The Semantic Layer Is Back. Here's What We're Doing About It.
There's a new wave of enthusiasm around semantic layers, and for once, I think the hype is justified.
Since the very early days of analytics, self-service has been the holy grail, yet it's still largely unsolved. We built increasingly powerful tools. We democratized SQL. We made dashboards beautiful and fast. And still, most business users couldn't reliably get the answers they needed without pinging an analyst.
Trust is a very fragile thing, and the sheer availability and eagerness of AI exposes the need for context, structure and guardrails in order to make the user/agent combo succeed.
This is why semantic layers are back. Not as a vendor feature. As a necessity.
What a semantic layer actually is
The restaurant/kitchen analogy for data warehousing was first articulated by Ralph Kimball (back in 2004!), and I think it's worth revisiting because it really helps structure our thinking here. Thanks, Ralph.
Your data warehouse is a kitchen. Your table / columns are ingredients. Your BI tool is the dining room.
Now, there are two ways to feed people from that kitchen:
The buffet. Customers walk up, see what's available, and assemble their own plates. Huge flexibility. Scales to hundreds of diners. Works great if people know what they want and how to combine ingredients without food poisoning. This is essentially what the modern data stack has been: powerful, fast, self-serve — if you know SQL and understand the data.
The menu. A curated list of dishes. The kitchen has figured out what combinations work, what's safe, what's consistent. You order the Caesar salad, you get the Caesar salad. Every time. This is what a semantic layer provides: a contract between data producers and data consumers.
For the past decade, we've been running a buffet. And honestly? Buffets are great for feeding data-hungry organizations at scale. People can build exactly what they want. Data teams can move fast, iterate, ship new ingredients without redesigning the whole menu.
But buffets have problems. Dishes go stale. Food poisoning happens. You have to actually get up and survey what's available — often multiple trips before you figure out what's actually good. And without guidance, people make questionable combinations: kids will absolutely put jello and lasagna on the same plate. (Honestly, some data teams aren't even running a good buffet — they're stuck in a competition cooking show, pulling random ingredients and hoping for the best. Results often look more like Nailed It than Top Chef.)

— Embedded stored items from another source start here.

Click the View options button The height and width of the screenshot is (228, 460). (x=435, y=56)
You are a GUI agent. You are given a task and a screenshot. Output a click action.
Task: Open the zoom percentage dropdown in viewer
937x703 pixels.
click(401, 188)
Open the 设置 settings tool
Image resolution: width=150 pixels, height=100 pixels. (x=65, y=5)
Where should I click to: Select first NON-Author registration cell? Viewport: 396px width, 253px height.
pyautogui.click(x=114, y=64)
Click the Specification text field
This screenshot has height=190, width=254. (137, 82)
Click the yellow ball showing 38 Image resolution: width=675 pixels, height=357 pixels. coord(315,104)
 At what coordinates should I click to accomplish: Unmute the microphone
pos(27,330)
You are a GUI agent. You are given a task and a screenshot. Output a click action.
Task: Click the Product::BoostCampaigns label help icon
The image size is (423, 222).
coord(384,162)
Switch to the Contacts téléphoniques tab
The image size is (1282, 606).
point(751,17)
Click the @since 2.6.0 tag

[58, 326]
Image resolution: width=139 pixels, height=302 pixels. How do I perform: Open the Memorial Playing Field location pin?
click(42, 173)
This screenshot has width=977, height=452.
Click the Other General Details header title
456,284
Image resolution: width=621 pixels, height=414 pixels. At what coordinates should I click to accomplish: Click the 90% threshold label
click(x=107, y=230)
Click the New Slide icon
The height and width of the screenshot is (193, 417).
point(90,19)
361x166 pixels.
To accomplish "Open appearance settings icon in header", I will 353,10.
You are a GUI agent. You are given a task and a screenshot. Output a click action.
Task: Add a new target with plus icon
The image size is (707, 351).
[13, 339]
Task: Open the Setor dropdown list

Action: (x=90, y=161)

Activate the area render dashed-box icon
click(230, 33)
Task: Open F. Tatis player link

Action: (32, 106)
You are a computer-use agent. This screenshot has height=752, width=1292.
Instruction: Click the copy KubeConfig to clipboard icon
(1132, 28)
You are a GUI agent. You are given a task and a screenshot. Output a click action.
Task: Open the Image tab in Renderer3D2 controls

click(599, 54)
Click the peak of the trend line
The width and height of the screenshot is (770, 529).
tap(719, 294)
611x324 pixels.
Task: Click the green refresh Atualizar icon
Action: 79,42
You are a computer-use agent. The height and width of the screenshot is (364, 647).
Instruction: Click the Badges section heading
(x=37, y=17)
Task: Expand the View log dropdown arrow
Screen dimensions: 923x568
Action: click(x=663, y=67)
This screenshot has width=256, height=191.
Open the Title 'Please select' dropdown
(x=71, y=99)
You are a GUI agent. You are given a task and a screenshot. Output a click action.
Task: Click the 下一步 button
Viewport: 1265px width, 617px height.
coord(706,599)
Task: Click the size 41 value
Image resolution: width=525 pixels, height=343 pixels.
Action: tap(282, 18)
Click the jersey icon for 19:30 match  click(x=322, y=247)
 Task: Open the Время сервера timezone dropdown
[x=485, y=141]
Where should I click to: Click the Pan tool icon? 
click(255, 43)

The buffet assumes a decent understanding of what's served. It assumes the person holding the plate knows what tartare is and what it combines nicely with.
Both users and AI agents might not have that expertise. Menus prevent a lot of undesirable combinations and do provide a curated experience.
Why menus failed the first time
Semantic layers aren't new. Business Objects had one. MicroStrategy had one. SSAS had one. In many ways, the previous generation of BI tools was more sophisticated about semantics than what modern data practitioners have been exposed to.
So why did we abandon them?
The data team as bottleneck. Maintaining a semantic layer meant someone had to curate every metric, every dimension, every join path. Menu contention was constant. It takes a long time for a restaurant to perfect a dish to the point where it belongs on the menu — and in data, the appetite for new dishes never stops.
The waiter getting in the way. In a traditional restaurant, the waiter helps you navigate the menu. In analytics, that was the analyst. But when you have hundreds of customers wanting slightly different things, all at once, the waiter becomes a chokepoint, not a help.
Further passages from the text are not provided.